[BEGIN]
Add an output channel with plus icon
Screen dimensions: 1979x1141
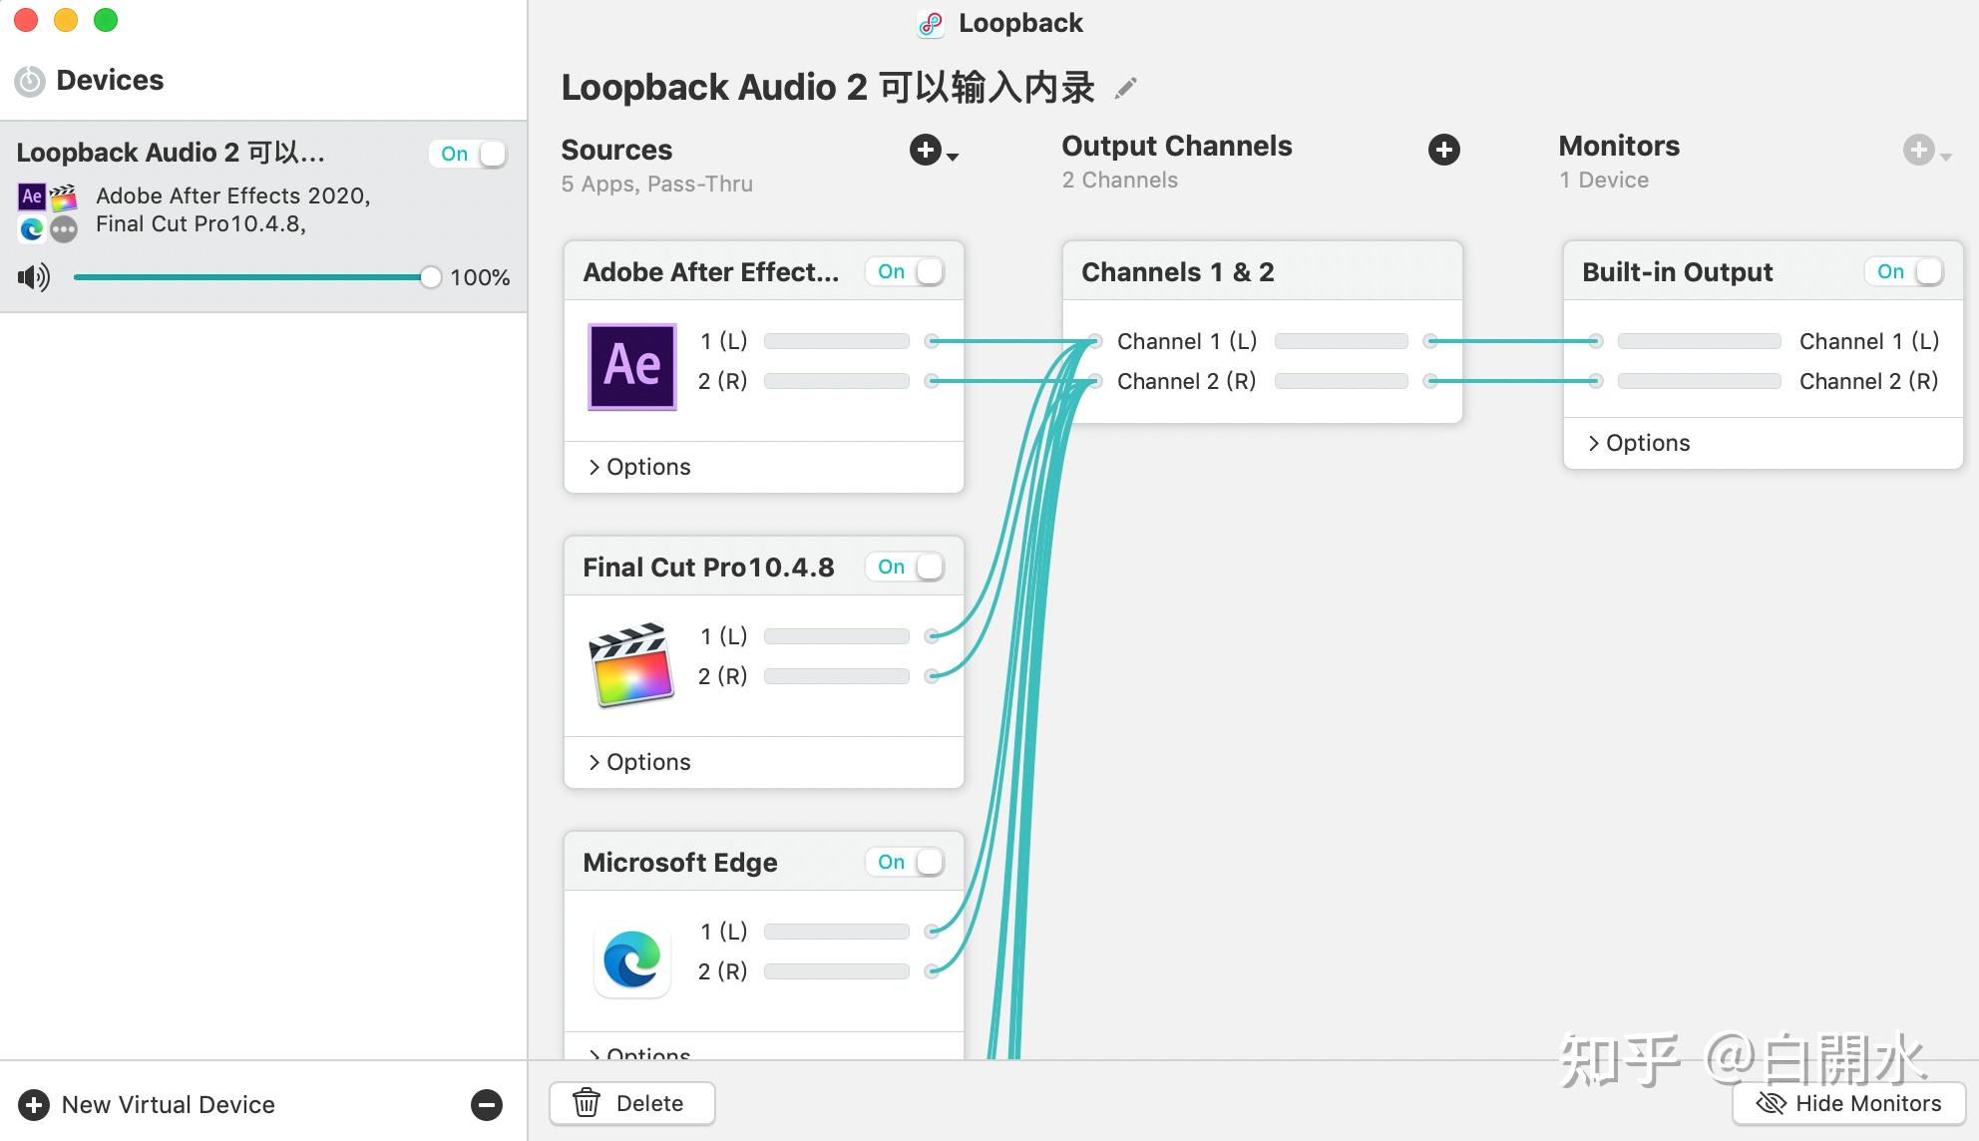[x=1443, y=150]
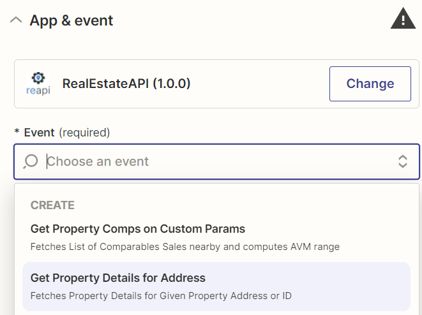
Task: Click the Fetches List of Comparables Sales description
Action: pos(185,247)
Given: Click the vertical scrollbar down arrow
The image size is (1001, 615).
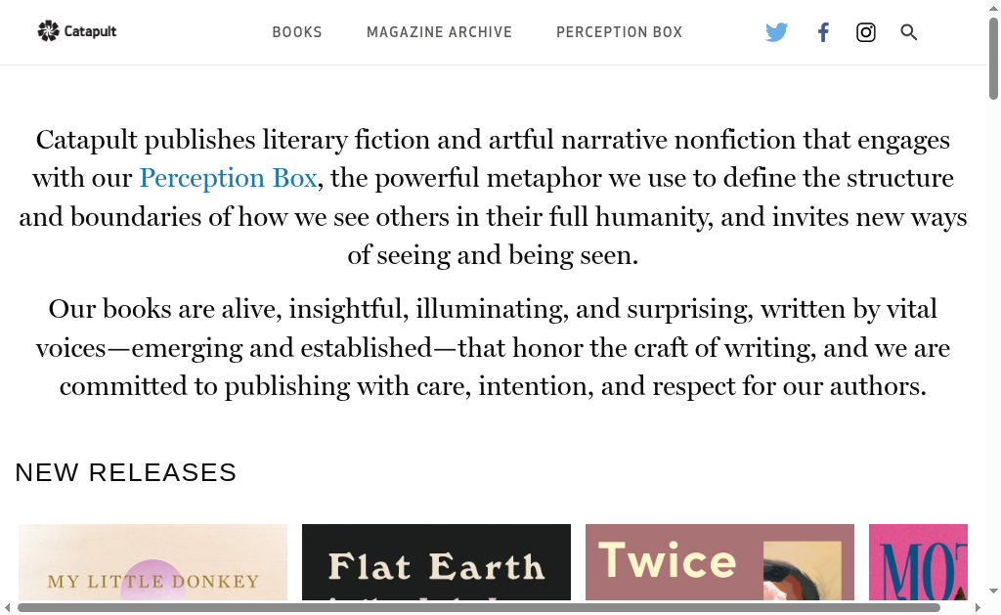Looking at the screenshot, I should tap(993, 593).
[END]
STATED PROBLEM — Copy out everything from the line containing "Given: Click the" down to the end of the records, and leave the pictures out of your answer.

ANSWER TO THE EXERCISE —
Given: Click the vertical scrollbar down arrow
The image size is (1001, 615).
Looking at the screenshot, I should tap(993, 593).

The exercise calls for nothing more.